Just how secure can you build a CIVICRM site with DRUPAL?

One of my friends is part of a group planning to build an advocacy site dealing with several controversial issues.

The kind of site that brings out a lot anger and hostilities between parties.

Since the purpose of the site is to unify and communicate with like minded people it will be a very big target for opponets.

He said," Blogs like Wordpress aren't secure enough, and he is afraid the civicrm could get hacked as well".

Basically, he said the parties are so vehemently opposed to each other that stealing the database information and harassing individuals is not off limits.

He indicated that even the hosting company would need to somehow be anonymous as possible, along with domain info,etc.

The opponents would do everything possible to disrupt and destroy the message his site would communicate.

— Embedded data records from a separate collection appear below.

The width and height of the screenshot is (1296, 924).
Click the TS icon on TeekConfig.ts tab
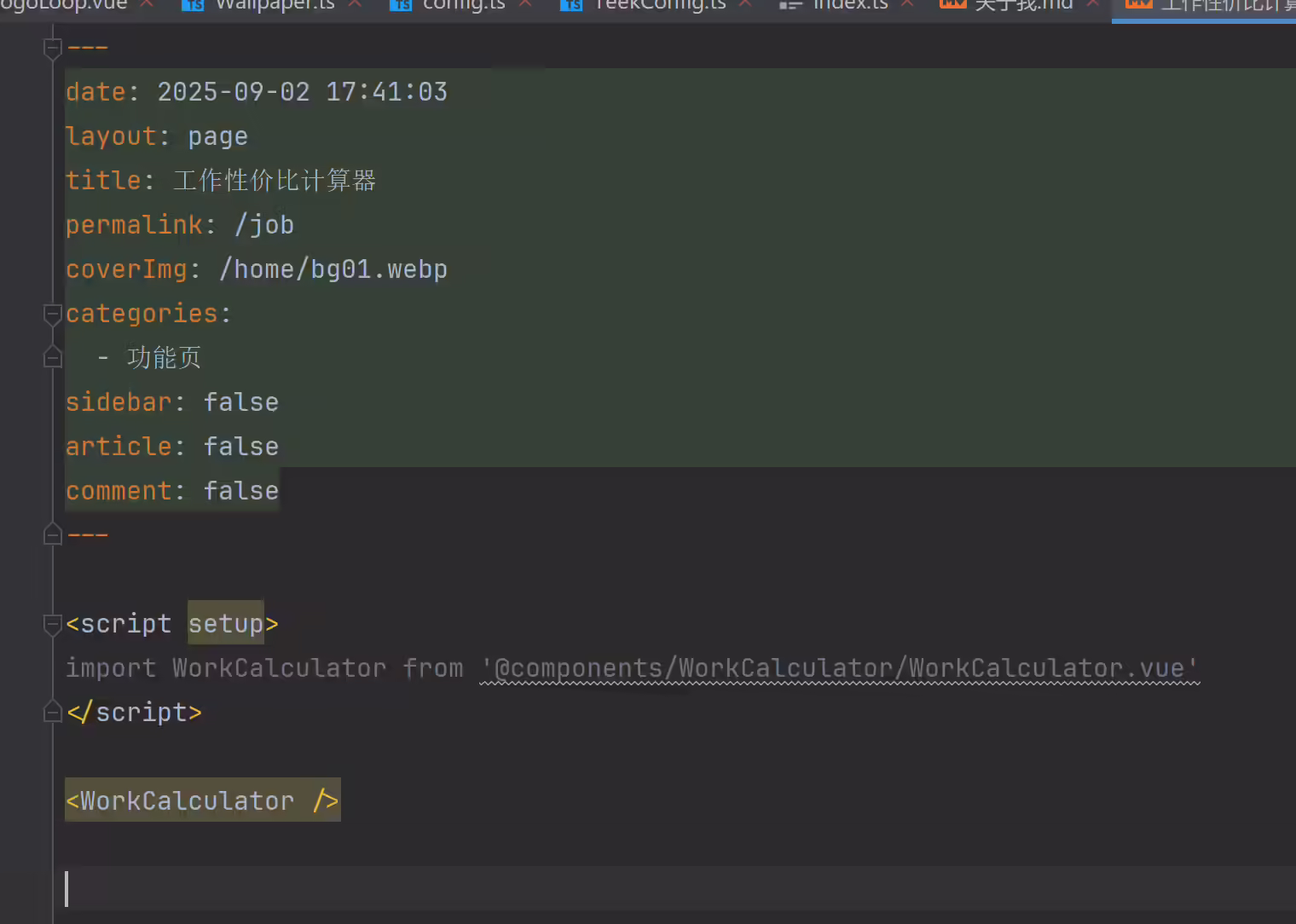point(571,4)
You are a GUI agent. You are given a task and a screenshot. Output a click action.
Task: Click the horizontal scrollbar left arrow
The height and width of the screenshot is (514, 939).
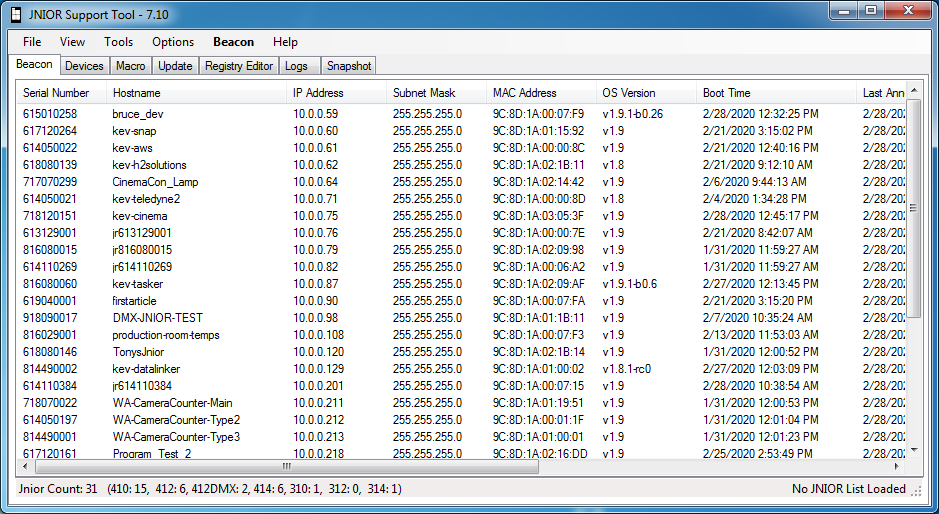pos(25,466)
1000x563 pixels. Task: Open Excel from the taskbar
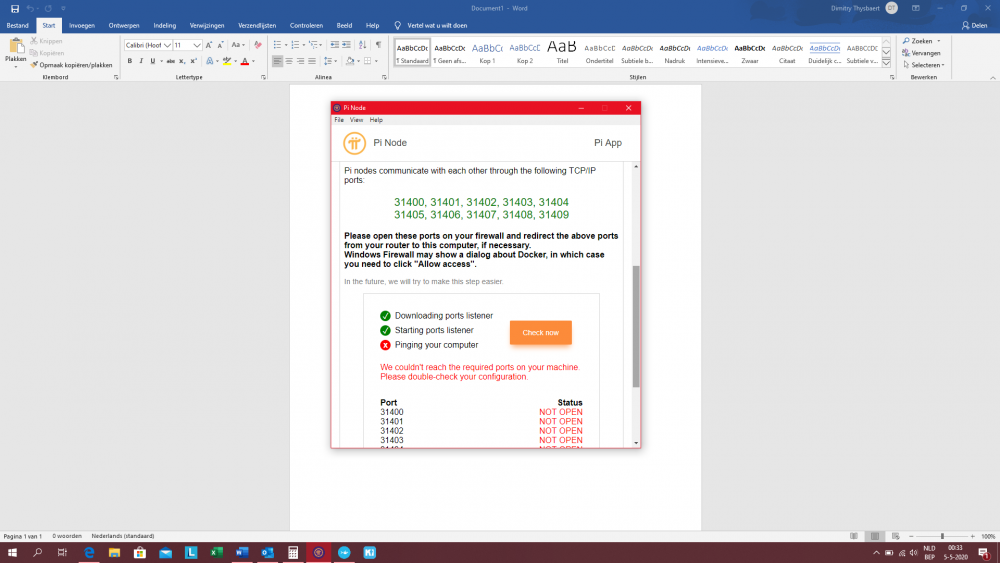[216, 552]
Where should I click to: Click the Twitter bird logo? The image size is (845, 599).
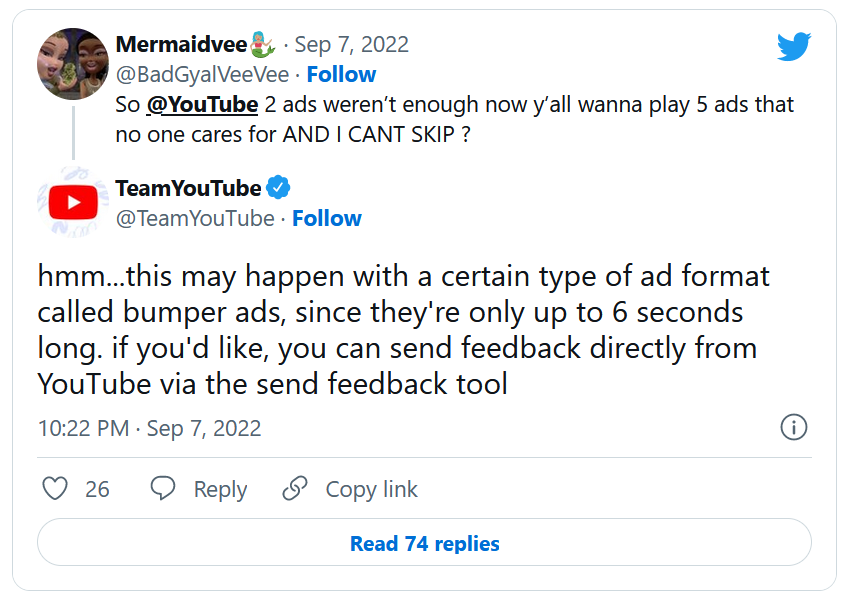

I kinda laughed and said, "Well we are in America and we still have freedom of speech".
.
He didn't laugh. 

He said, "Most people think their rights are protected, but it is hard to prove enough for enforcement, much less prosecution. The best course to take is to be annoymous and unknown as you and your resources can be.  When it is time for public confrontation then so be it, but support resources security is very important".

I kinda laughed and said, "This looks to be more difficult than just keeping good site security and making good backups".

That kind of talk bothers me so I told him I'd look into it.

To date this is not the kind of work I do. A controversial website on my server might not something my hosting service wants either.

This site will not not be about anything with national implications or such, it is local and statewide only.

So.. back to my original question.

Just how secure can you build a CIVICRM site with DRUPAL?

Maybe I should add, how anoymous users can be and how secure can you make the server and data.

Maybe I just need some links or a few quick ideas.